- [SHORT PROBLEM A]: In the text on the 2016 presidential race, how long was the campaign that Politico's interviews with key players covered?

* Begin SUPPLIED TEXT *

The 10 Big Decisions Of The 2016 Presidential Race

APTOPIX Campaign 2016 DebateThe consequences of the presidential election on national policy are becoming clearer each day, as Trump appoints deeply anti-government people to run major agencies, from education to labor to the EPA.  Progressive groups will likely be on defense for the next four or more years, putting our country’s ability to remain an international leader on issues like the environment in jeopardy.

With that in mind, it’s worth looking back at the campaign that put the country in this situation.  Politico has a fascinating piece on the 10 big decision points that shaped the race, culled from interviews with key players over the 18-month campaign.  The points range Clinton and Trump’s decisions to run, to some of the big moments, like Sanders not attacking Clinton on emails and the FBI director’s last-minute letter on Clinton’s emails.

It’s a long piece, but here is probably the key passage:

But, in the end, Brooklyn [Clinton campaign headquarters] simply failed to predict the tidal wave that swamped Clinton—a pro-Trump uprising in rural and exurban white America that wasn’t reflected in the polls—and his candidate failed to generate enough enthusiasm to compensate with big turnouts in Detroit, Milwaukee and the Philadelphia suburbs.

* End SUPPLIED TEXT *
* Begin MATERIAL FOR THE TASK *

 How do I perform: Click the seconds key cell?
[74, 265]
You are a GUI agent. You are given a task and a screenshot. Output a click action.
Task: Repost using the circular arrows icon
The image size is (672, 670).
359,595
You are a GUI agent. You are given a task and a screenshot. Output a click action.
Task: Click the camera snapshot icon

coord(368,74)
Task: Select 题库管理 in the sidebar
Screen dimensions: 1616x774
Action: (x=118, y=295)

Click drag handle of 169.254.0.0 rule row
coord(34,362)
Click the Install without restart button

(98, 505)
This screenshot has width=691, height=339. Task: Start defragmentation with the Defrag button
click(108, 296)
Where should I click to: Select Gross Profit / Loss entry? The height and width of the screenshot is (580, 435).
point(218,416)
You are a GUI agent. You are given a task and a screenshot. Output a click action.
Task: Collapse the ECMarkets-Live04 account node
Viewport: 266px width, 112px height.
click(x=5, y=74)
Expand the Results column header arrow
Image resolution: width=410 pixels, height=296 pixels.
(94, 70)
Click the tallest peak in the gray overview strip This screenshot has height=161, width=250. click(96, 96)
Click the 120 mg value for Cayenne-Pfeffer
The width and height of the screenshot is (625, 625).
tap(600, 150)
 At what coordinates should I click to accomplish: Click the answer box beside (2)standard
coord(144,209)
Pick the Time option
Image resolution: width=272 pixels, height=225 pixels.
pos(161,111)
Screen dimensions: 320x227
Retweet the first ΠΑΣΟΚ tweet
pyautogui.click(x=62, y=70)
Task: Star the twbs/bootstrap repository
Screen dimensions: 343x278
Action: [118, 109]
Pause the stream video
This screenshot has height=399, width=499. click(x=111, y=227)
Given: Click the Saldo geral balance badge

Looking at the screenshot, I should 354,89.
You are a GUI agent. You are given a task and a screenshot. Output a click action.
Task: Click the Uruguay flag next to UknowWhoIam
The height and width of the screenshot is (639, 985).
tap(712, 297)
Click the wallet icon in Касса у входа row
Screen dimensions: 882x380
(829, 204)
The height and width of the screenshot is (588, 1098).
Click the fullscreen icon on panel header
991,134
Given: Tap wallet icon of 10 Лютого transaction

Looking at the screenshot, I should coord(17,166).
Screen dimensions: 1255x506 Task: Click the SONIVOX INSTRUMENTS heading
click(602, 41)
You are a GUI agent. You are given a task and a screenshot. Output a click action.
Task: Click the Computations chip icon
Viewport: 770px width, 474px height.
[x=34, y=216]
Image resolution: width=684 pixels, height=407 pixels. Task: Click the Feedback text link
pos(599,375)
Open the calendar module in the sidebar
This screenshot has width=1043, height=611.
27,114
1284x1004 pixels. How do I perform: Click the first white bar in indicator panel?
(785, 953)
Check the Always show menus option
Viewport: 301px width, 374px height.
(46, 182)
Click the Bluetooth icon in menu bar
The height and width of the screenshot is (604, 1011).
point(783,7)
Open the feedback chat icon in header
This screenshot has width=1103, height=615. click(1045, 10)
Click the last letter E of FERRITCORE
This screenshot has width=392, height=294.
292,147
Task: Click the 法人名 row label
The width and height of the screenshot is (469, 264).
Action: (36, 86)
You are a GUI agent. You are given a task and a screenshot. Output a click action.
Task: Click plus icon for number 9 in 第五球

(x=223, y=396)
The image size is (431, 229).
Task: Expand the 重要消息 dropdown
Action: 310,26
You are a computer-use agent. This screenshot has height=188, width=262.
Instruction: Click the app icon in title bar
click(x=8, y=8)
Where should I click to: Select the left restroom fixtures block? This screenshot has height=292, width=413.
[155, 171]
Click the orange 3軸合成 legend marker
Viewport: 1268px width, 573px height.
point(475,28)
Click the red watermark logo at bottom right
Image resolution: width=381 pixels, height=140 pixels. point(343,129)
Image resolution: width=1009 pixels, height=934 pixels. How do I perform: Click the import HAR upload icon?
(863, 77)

* End MATERIAL FOR THE TASK *

- [SHORT PROBLEM B]: Give the lines of the records from the line containing "Click the Bluetooth icon in menu bar" through the line containing "Image resolution: width=381", inclusive, as a JSON list of strings with one string per line, leaving out blank lines.

- [WORKED SOLUTION A]: 18 months

- [WORKED SOLUTION B]:
[
  "Click the Bluetooth icon in menu bar",
  "The height and width of the screenshot is (604, 1011).",
  "point(783,7)",
  "Open the feedback chat icon in header",
  "This screenshot has width=1103, height=615. click(1045, 10)",
  "Click the last letter E of FERRITCORE",
  "This screenshot has width=392, height=294.",
  "292,147",
  "Task: Click the 法人名 row label",
  "The width and height of the screenshot is (469, 264).",
  "Action: (36, 86)",
  "You are a GUI agent. You are given a task and a screenshot. Output a click action.",
  "Task: Click plus icon for number 9 in 第五球",
  "(x=223, y=396)",
  "The image size is (431, 229).",
  "Task: Expand the 重要消息 dropdown",
  "Action: 310,26",
  "You are a computer-use agent. This screenshot has height=188, width=262.",
  "Instruction: Click the app icon in title bar",
  "click(x=8, y=8)",
  "Where should I click to: Select the left restroom fixtures block? This screenshot has height=292, width=413.",
  "[155, 171]",
  "Click the orange 3軸合成 legend marker",
  "Viewport: 1268px width, 573px height.",
  "point(475,28)",
  "Click the red watermark logo at bottom right",
  "Image resolution: width=381 pixels, height=140 pixels. point(343,129)"
]